**Stated goal 1:**
Reproduce the part of the passage on fiction and biodiversity from "I’m assuming it’s" to "imagination to look.".

**Selected passage:**
-- BEGIN --

As a fiction writer, you actually have an opportunity to go at the same ideas, but you can make them engaging. You don’t have to stick only to the facts, because you can move them into the future. You can say ‘What if this water management fails? what if it succeeds? what kind of world does this build? what kind of policy does this world build?’ And then you place characters in that world, and then the reader gets to live viscerally in that world. If the reader is living in the skin of a climate refugee and they have to live that life and experience what it’s like to be a refugee out of Texas, stuck in Phoenix with very little hope, living as a second-class citizen. What is that — how does that change their perspective on drought management, water power, things like that.

There’s a chance that that feels a lot more visceral and real. So, there’s an opportunity to contextualize things that are going on in our present moment, that you just can’t do as a journalist. I think the genius of fiction is that generates empathy. It moves us into a space where we live an experience as opposed to thinking about or considering an experience.

On the next one:

I think the next thing that I’m interested in is biodiversity. That’s the next one that’s kicking around in the back of my head — it’s another one of those silent things. You don’t really notice species going extinct, especially when you never knew the species existed in the first place because we never got around to cataloguing it. There’s just this steady drip of extinctions. We are in the middle of a mass extinction event, and we are causing it, and that matters — I think. Or let’s put it this way: I guess we don’t know how much it matters. Our ecosystems are a fairly tightly woven set of tapestries. You can pull a certain number of threads out and it sort of doesn’t matter to the whole woven thing. But at some point you pull out enough threads that the whole thing just unravels. And I wonder about that. I wonder how many threads you can pull before the whole thing collapses. Where is that last species that will be “oops, too many.”

I’m assuming it’s going to be something like some insect we’ve never heard of. We never get hit by the things we’re expecting. If we’re looking at it and we’re worried about it, that’s not where the danger lies. The danger lies in those places we weren’t looking, because we didn’t have the imagination to look.

-- END --

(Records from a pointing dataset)
-- BEGIN --

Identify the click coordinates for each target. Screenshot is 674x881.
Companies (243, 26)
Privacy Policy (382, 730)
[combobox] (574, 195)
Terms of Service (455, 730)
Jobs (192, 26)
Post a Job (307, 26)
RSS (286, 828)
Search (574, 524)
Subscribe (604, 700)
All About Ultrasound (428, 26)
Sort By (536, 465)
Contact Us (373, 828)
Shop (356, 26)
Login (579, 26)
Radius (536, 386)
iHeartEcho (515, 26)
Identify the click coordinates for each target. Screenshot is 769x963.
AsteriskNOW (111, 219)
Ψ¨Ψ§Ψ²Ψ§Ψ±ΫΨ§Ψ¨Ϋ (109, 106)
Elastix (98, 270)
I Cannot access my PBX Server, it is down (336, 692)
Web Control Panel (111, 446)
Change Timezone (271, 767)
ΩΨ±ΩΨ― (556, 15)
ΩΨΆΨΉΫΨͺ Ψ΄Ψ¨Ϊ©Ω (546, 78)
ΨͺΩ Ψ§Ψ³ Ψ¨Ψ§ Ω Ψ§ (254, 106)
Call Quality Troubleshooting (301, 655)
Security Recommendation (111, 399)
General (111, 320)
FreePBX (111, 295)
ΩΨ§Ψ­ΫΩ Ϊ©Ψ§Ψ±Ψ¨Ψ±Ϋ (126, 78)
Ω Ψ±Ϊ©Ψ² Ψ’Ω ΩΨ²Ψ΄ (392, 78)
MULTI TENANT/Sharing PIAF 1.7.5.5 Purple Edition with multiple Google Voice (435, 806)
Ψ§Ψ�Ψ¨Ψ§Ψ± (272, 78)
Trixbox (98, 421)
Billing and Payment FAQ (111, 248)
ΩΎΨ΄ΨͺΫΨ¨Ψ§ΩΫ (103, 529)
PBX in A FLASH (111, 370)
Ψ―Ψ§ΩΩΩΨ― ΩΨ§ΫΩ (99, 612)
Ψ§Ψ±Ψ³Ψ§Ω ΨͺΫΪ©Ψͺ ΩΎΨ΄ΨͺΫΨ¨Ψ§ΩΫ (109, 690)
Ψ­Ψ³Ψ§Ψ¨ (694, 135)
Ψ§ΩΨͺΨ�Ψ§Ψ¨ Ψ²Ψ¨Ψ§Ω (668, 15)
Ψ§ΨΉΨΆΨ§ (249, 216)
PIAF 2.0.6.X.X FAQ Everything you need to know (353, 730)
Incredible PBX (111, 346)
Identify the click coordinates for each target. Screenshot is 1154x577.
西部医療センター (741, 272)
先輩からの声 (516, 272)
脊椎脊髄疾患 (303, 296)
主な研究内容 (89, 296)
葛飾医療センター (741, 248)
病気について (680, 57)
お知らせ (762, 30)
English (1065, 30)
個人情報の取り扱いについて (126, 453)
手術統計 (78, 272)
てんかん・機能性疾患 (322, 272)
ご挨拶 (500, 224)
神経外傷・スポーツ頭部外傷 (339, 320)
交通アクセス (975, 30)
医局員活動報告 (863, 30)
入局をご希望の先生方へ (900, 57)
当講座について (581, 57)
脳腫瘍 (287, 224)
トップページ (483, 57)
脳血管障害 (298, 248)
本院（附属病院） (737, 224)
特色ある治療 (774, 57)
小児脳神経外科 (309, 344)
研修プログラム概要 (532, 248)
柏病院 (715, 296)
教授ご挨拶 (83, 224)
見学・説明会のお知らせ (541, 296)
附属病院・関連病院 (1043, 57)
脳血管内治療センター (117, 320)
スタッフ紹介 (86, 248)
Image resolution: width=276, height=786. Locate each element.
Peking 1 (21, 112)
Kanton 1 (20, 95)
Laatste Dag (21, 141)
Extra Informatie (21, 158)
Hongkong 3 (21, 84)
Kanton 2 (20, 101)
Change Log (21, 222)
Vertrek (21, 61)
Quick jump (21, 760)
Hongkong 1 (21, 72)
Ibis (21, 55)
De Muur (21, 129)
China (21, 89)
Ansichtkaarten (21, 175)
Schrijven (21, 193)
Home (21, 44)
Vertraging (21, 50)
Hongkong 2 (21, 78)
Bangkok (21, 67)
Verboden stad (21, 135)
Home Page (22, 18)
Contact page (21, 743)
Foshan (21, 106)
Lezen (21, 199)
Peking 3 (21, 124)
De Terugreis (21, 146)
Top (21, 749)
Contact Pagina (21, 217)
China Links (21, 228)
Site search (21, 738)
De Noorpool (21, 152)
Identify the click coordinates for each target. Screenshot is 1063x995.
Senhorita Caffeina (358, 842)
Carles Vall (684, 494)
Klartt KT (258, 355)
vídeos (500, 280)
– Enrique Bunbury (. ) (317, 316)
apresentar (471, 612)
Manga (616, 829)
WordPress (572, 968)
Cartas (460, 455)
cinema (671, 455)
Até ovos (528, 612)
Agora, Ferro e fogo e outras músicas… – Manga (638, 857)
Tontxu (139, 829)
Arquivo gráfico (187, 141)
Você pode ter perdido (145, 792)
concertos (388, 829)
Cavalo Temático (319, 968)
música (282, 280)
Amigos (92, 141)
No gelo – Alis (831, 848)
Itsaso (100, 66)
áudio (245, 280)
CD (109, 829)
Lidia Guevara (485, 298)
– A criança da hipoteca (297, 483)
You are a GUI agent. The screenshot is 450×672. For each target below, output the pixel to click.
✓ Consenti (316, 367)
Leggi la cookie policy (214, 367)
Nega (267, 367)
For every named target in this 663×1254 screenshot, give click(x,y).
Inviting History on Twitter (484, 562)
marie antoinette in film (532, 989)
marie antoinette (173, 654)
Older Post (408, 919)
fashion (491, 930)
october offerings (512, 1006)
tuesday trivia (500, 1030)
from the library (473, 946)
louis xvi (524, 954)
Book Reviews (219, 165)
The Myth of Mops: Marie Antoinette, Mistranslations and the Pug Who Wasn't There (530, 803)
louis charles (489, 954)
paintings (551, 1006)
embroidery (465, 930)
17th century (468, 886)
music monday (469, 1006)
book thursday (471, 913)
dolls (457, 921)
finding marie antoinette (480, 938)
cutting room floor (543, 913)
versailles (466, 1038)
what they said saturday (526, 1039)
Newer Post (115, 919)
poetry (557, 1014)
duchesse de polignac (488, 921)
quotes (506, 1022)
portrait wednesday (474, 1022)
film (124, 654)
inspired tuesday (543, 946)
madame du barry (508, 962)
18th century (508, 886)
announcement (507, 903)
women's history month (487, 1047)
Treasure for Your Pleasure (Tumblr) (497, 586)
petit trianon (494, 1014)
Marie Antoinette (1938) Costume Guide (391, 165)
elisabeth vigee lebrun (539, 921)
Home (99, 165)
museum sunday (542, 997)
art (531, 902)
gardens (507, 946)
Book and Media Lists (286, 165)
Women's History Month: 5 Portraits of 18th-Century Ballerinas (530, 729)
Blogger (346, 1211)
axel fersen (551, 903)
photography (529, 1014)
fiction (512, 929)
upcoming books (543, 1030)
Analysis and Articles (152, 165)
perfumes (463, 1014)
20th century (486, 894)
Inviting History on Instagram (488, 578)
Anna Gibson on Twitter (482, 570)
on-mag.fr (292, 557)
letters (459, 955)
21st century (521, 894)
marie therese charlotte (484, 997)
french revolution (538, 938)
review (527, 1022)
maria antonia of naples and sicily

-- END --

**Stated goal 2:**
Rewrite the entries from the line with "marie therese charlotte (484, 997)" to the end of the entries, putting "critique" in place of "review" and leaving everything else as it is. Give only those lines.

**Expected output 1:**
I’m assuming it’s going to be something like some insect we’ve never heard of. We never get hit by the things we’re expecting. If we’re looking at it and we’re worried about it, that’s not where the danger lies. The danger lies in those places we weren’t looking, because we didn’t have the imagination to look.

**Expected output 2:**
marie therese charlotte (484, 997)
french revolution (538, 938)
critique (527, 1022)
maria antonia of naples and sicily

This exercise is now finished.